Monday, March 23, 2009

A Thousand Splendid Suns

I recently completed the book A Thousand Splendid Suns by Khaled Hosseini. My review follows:
Hosseini is an amazing storyteller. The characterizations are realistic. The historical value of the book is what I treasured the most as I have come to understand more of the history of Afghanistan and the political situation that led up to the events of 9/11 here in America. Valuable insight into the Islamic culture before and after the rise of the Taliban.
The title comes from a Persian poem of the 17th Century by Said-e-Tabrizi called "Kabul." I was fascinated by how Hosseini uses parallelism to weave Miriam and Kabul as one in their descriptions...their true beauty. The poem, translated into English by Josephine Davis follows:

Ah! How beautiful is Kabul encircled by her arid mountains
And Rose, of the trails of thorns she envies
Her gusts of powdered soil, slightly sting my eyes
But I love her, for knowing and loving are born of this same dust

My song exhalts her dazzling tulips
And at the beauty of her trees, I blush
How sparkling the water flows from Pul-I Bastaan!
May Allah protect such beauty from the evil eye of man!

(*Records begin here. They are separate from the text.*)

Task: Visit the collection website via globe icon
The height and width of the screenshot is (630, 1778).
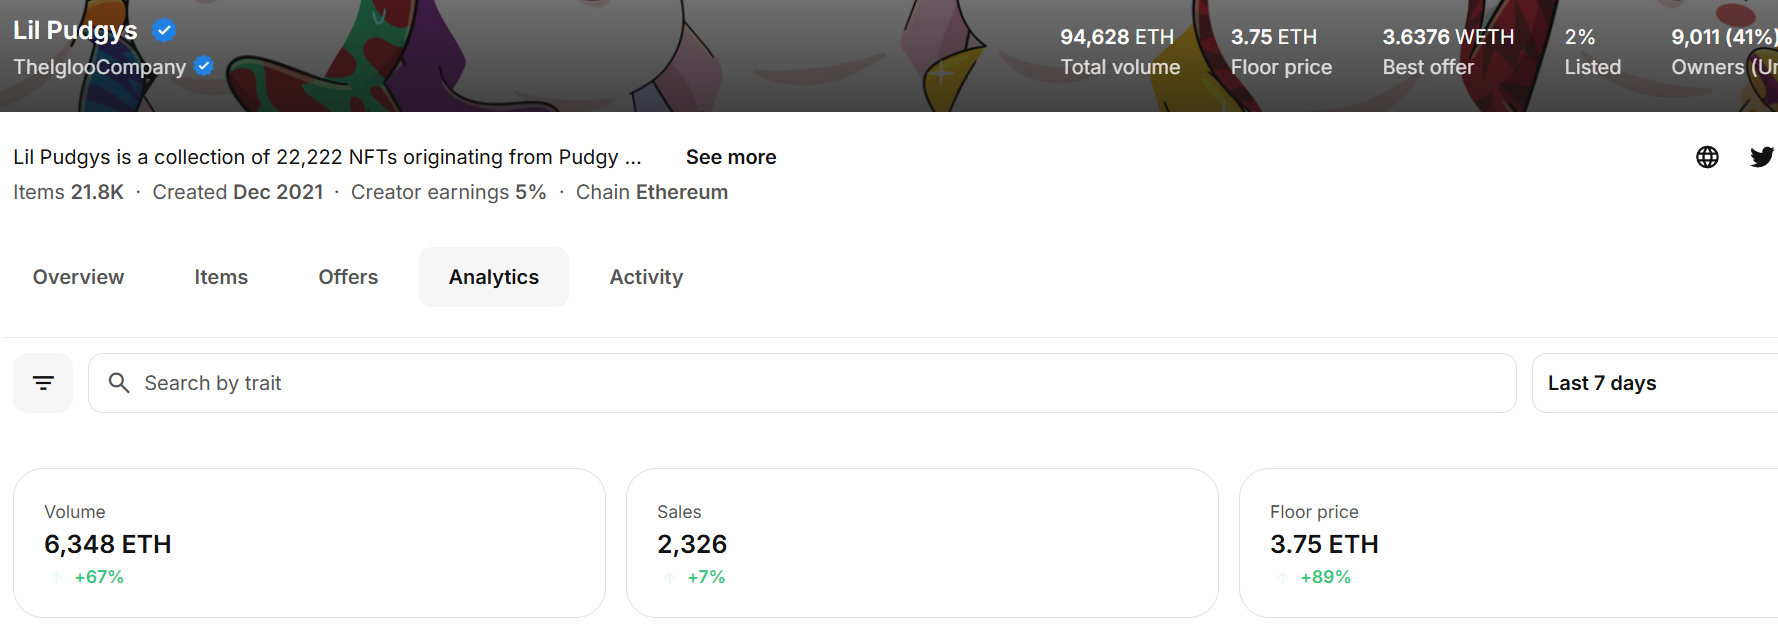Action: coord(1708,157)
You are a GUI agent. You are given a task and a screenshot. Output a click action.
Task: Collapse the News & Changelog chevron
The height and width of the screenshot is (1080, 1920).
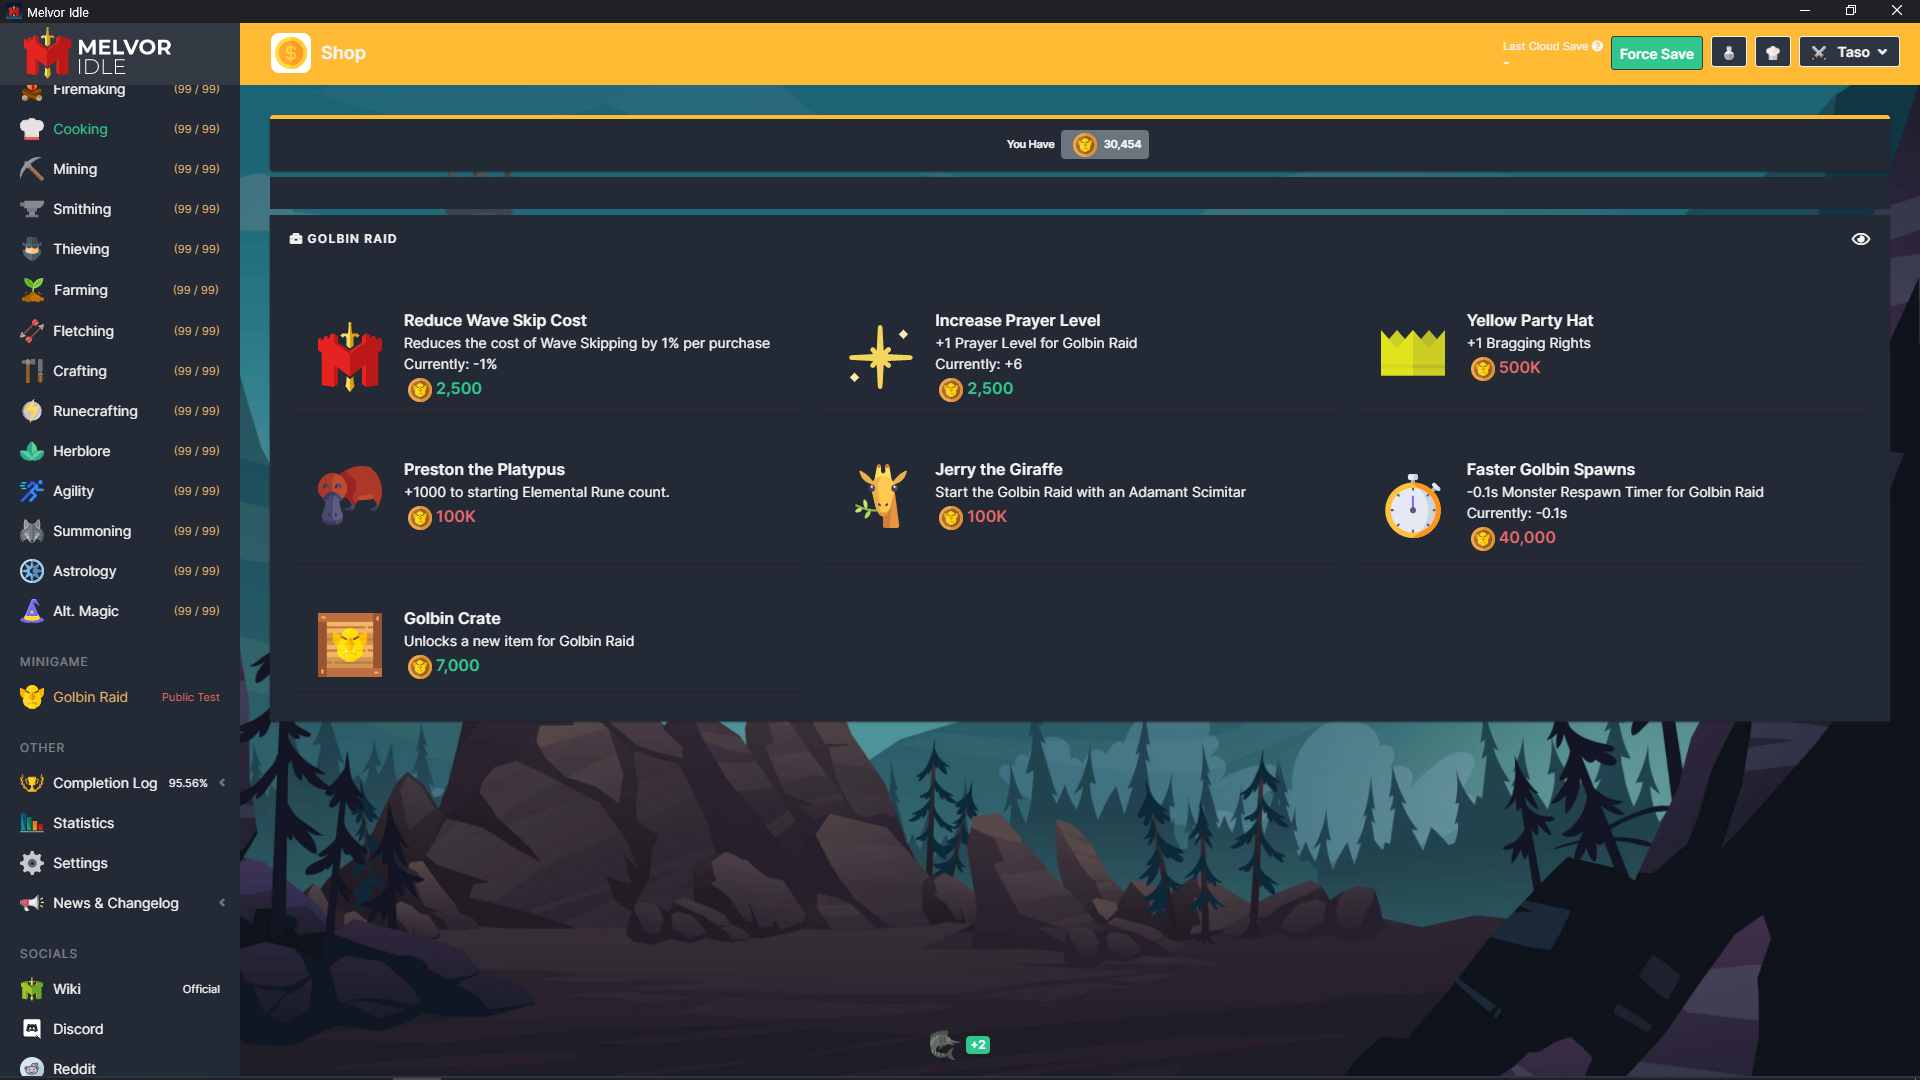[x=221, y=902]
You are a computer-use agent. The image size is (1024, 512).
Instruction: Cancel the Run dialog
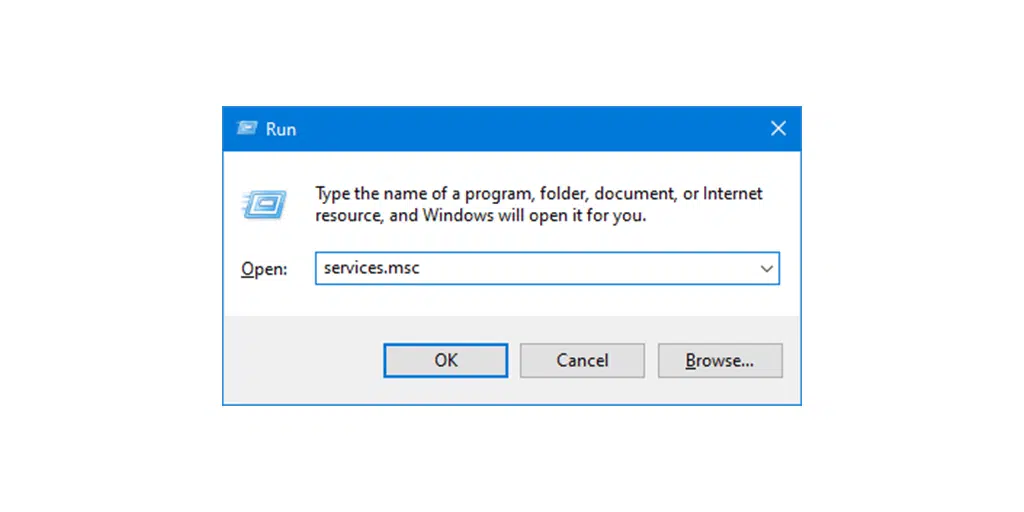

Khizr chose the path to Kabul in order to reach Paradise
For her mountains brought him close to the delights of heaven
From the fort with sprawling walls, A Dragon of protection
Each stone is there more precious than the treasure of Shayagan

Every street of Kabul is enthralling to the eye
Through the bazaars, caravans of Egypt pass
One could not count the moons that shimmer on her roofs
And the thousand splendid suns that hide behind her walls

Her laughter of mornings has the gaiety of flowers
Her nights of darkness, the reflections of lustrous hair
Her melodious nightingales, with passion sing their songs
Ardent tunes, as leaves enflamed, cascading from their throats

And I, I sing in the gardens of Jahanara, of Sharbara
And even the trumpets of heaven envy their green pastures.